The "scope" of a variable (in a sentence) is only in the formula in which it is defined, or the subformula where it is being quantified over. It serves not to distinguish a specific element, but to represent a set of possible elements. When a variable (in a formula) is interpreted in a structure, it can (and often should) be interpreted in different ways. In a sense, a variable only acquires identity in a particular interpretation inside a structure: in a theory, it is a placeholder. It is this understanding that allows us to quantify over variables.
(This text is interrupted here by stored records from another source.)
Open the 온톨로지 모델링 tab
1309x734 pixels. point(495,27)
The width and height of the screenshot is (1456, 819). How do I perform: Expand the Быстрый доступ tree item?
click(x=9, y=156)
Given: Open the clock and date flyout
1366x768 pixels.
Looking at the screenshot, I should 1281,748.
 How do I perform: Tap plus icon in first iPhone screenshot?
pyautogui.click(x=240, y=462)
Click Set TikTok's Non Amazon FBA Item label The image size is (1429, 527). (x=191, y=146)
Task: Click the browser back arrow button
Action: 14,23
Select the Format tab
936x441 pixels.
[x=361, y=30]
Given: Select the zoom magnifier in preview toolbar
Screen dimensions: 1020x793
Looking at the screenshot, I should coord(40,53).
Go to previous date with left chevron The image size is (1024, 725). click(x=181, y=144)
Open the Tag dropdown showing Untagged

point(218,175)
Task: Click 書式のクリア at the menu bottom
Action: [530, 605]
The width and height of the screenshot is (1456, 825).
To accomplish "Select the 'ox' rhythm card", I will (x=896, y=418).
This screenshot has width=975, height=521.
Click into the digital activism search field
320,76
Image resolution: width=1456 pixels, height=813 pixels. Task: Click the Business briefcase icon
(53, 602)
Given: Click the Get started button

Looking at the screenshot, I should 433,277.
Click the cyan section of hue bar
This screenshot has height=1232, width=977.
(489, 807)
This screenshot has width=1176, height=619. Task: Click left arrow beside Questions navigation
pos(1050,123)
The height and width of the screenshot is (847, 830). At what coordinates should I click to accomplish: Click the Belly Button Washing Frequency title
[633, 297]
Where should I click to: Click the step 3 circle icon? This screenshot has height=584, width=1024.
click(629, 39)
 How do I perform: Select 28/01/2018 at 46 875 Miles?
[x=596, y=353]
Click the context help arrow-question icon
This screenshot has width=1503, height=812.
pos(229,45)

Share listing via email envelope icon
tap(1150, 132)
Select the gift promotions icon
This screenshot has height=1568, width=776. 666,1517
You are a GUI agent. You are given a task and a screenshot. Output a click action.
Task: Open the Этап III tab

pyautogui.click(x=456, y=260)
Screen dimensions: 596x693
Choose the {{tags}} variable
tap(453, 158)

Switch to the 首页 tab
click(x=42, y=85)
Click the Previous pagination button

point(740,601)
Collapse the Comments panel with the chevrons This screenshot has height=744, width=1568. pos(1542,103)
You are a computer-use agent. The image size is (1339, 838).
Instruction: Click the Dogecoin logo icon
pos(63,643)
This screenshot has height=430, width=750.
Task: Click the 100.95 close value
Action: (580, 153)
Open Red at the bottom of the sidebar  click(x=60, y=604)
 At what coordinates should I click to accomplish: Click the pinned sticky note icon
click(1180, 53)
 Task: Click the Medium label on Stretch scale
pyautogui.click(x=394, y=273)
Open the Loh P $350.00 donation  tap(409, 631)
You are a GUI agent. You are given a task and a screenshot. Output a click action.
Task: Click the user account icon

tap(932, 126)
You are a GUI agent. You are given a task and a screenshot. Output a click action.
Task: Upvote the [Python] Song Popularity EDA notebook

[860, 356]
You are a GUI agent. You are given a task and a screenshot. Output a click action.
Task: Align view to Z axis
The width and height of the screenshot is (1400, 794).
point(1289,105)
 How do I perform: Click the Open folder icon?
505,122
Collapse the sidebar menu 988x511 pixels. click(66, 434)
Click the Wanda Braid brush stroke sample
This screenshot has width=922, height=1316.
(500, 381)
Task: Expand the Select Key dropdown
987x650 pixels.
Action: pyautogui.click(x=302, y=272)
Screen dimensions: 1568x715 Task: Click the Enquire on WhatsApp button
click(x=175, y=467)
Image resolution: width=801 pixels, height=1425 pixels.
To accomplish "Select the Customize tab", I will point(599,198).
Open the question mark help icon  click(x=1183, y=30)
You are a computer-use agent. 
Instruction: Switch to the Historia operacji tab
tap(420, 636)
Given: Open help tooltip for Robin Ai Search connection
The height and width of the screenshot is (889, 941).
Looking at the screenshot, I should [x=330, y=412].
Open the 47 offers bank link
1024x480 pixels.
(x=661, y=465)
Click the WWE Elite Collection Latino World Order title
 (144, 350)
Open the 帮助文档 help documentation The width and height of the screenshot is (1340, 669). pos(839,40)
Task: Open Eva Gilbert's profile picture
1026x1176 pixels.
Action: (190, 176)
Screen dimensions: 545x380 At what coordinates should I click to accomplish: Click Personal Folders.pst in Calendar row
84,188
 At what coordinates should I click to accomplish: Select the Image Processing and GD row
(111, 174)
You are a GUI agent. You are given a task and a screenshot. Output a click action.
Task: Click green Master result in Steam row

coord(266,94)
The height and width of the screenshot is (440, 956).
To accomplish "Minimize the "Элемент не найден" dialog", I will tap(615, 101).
Constants, however, are much more global. One can reuse a constant in many different formulas, so as to connect them. For example, if I wanted to talk about constant $c$ larger than all natural numbers, I could write $c > 0, c > S(0), \cdots$, an infinite family of formulas. To interpret these formulas in a structure, I would need a number greater than all natural numbers. If $c$ were merely a variable, I would have to write $\exists x ( x > 0), \exists x (x > S(0)), \cdots$: each formula would be disjoint from the other, and I interpret this collection of formulas in $\mathbb{N}$, even though it contains no element larger than all natural numbers. Moreover, certain theories (such as the theory of groups), make use of a distinguished element (such as the identity element). We would like to talk about that distinguished element, rather than treating it as a placeholder, which it is not. We would not want to consider all possible ways of interpreting elements in a group as the identity element: for a fixed group, there is a fixed identity element. As a result, one might say that constants have identity even in a theory, and indeed we introduce new constants to our language if we want to talk about larger models.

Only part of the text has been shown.